Real series/Absolutely convergent/Section

A convergent series does not in general converge absolutely, the converse of fact does not hold. Due to the Leibniz criterion, the alternating harmonic series

${\displaystyle {}\sum _{n=1}^{\infty }{\frac {(-1)^{n+1}}{n}}=1-{\frac {1}{2}}+{\frac {1}{3}}-{\frac {1}{4}}+{\frac {1}{5}}-\ldots \,}$

converges, and its sum is ${\displaystyle {}\ln 2}$, a result we can not prove here. However, the corresponding absolute series is just the harmonic series, which diverges due to example.
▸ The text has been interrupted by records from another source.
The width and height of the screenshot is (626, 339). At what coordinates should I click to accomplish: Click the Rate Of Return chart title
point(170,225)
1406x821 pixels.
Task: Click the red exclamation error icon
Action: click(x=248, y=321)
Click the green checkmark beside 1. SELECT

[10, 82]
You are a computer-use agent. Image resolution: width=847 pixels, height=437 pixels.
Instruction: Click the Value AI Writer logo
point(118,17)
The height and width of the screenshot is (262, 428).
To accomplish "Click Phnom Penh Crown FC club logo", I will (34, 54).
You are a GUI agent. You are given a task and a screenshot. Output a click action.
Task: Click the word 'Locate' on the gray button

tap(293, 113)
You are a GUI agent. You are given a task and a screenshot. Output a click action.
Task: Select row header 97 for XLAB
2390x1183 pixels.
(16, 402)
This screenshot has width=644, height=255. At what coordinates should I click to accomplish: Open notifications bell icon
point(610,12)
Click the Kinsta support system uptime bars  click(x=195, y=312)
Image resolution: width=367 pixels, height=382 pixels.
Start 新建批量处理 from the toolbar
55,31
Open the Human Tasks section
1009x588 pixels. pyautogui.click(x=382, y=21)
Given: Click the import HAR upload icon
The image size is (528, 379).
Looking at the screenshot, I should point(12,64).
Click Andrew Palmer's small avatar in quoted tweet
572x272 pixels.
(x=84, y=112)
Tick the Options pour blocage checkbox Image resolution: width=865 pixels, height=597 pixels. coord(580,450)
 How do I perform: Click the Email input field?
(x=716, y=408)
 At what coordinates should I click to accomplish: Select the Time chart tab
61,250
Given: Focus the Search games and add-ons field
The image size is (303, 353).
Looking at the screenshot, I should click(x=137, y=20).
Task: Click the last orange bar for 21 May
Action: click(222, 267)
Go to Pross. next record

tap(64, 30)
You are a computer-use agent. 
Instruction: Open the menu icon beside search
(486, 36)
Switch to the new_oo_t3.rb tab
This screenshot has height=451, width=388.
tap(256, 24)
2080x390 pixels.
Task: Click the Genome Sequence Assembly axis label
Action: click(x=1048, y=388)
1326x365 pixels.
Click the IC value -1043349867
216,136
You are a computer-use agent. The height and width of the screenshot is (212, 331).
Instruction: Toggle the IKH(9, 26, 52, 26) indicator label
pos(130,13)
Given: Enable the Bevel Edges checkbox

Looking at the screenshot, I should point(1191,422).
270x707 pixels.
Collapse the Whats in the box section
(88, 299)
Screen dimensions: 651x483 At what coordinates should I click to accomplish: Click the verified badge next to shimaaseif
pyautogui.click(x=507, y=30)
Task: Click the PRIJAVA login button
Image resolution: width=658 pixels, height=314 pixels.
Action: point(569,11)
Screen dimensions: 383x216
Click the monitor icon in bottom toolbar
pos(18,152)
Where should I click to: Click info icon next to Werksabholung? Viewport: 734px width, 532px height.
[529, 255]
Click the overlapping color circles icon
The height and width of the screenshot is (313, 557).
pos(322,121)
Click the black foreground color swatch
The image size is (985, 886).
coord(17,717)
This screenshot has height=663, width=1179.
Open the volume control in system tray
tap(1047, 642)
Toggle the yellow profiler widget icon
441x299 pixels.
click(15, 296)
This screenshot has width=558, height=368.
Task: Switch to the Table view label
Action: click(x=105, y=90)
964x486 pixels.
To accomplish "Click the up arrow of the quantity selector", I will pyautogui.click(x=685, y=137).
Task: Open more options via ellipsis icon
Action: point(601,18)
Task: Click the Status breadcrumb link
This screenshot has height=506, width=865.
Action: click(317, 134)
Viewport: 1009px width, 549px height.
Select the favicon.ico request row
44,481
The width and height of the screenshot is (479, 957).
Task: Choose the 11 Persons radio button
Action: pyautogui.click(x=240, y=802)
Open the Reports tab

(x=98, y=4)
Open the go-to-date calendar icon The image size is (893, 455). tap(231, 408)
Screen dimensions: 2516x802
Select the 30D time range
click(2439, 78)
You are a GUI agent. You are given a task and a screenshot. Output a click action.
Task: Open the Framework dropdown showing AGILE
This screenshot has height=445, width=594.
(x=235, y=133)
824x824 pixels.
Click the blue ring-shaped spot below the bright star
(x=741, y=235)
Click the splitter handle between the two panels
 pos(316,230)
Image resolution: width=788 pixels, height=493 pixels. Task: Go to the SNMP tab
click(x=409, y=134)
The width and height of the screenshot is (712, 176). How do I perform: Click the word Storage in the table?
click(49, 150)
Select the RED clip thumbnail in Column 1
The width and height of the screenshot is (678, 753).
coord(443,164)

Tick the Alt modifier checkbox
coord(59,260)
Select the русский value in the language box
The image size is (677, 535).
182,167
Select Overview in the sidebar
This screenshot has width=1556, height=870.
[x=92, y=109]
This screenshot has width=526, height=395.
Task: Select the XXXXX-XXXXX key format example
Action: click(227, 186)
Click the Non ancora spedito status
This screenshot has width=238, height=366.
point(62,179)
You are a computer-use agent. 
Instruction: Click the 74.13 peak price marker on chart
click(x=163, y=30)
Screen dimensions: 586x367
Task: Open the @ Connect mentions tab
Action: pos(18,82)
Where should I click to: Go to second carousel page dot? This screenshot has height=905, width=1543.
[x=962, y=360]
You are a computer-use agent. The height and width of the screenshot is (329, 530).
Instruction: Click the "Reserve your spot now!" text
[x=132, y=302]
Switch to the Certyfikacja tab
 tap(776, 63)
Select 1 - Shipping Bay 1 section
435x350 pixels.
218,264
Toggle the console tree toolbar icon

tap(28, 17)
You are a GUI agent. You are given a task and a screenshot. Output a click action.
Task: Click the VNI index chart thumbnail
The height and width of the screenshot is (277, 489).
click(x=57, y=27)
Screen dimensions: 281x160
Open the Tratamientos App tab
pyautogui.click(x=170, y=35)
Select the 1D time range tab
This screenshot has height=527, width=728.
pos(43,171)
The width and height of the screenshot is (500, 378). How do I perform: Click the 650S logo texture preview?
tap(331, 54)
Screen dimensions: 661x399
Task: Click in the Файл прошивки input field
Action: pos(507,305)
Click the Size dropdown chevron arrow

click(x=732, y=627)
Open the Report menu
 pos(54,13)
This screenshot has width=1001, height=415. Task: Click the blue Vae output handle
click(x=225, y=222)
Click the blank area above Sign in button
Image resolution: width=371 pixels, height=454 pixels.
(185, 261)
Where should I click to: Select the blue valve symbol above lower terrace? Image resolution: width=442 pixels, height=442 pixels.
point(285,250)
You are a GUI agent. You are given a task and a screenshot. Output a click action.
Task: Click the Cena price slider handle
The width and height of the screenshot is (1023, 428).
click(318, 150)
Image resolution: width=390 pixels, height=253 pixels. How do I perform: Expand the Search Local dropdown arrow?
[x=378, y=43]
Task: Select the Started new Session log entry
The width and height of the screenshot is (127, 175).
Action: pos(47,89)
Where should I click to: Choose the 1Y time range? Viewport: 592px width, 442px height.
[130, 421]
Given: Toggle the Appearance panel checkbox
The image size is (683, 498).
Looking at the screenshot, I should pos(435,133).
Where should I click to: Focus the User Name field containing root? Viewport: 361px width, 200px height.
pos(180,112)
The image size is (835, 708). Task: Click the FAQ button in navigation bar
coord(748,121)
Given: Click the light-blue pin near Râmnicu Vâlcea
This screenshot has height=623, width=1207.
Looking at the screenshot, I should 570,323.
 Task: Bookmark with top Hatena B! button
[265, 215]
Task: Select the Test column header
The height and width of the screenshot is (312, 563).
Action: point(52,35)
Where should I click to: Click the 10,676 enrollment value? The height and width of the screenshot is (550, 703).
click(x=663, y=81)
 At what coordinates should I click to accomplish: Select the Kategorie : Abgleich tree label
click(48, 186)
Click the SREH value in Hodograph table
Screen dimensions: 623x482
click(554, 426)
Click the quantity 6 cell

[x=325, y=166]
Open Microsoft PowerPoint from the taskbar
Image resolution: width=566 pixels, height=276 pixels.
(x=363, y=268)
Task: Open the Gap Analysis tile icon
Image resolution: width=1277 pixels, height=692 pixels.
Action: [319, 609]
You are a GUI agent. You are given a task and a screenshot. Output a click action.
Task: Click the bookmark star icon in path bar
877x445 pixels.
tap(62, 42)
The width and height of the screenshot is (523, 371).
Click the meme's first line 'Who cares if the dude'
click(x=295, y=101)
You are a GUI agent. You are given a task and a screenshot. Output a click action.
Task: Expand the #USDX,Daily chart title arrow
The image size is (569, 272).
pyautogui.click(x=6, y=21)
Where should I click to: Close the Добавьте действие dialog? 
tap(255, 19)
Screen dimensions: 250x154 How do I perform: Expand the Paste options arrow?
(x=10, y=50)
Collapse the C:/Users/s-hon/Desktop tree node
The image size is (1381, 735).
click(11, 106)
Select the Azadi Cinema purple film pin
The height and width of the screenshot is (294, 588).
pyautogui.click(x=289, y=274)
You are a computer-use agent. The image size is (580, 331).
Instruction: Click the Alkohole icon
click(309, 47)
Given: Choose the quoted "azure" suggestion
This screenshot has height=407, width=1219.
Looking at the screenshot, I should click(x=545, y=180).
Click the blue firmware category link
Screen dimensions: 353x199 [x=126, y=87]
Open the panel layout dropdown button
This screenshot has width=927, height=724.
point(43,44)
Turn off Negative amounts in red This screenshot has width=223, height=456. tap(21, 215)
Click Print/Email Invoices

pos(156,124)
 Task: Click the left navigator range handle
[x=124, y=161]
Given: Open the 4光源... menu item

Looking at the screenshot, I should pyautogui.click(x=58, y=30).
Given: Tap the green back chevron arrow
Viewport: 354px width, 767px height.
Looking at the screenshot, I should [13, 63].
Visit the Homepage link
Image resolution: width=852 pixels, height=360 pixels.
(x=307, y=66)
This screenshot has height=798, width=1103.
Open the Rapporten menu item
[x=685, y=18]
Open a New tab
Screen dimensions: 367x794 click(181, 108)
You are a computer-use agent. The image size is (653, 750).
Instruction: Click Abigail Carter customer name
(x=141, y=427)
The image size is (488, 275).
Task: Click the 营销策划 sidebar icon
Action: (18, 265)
We want to determine whether the series

${\displaystyle {}\sum _{k=1}^{\infty }{\frac {1}{k^{2}}}=1+{\frac {1}{4}}+{\frac {1}{9}}+{\frac {1}{16}}+{\frac {1}{25}}+\ldots \,}$

converges. We use the direct comparison test and example, where we have shown the convergence of ${\displaystyle {}\sum _{k=1}^{n}{\frac {1}{k(k+1)}}}$. For ${\displaystyle {}k\geq 2}$ we have

${\displaystyle {}{\frac {1}{k^{2}}}\leq {\frac {1}{k(k-1)}}\,.}$

Hence, ${\displaystyle {}\sum _{k=2}^{\infty }{\frac {1}{k^{2}}}}$ converges and therefore also ${\displaystyle {}\sum _{k=1}^{\infty }{\frac {1}{k^{2}}}}$. This does not say much about the exact value of the sum. With much more advanced methods, one can show that this sum equals ${\displaystyle {}{\frac {\pi ^{2}}{6}}}$.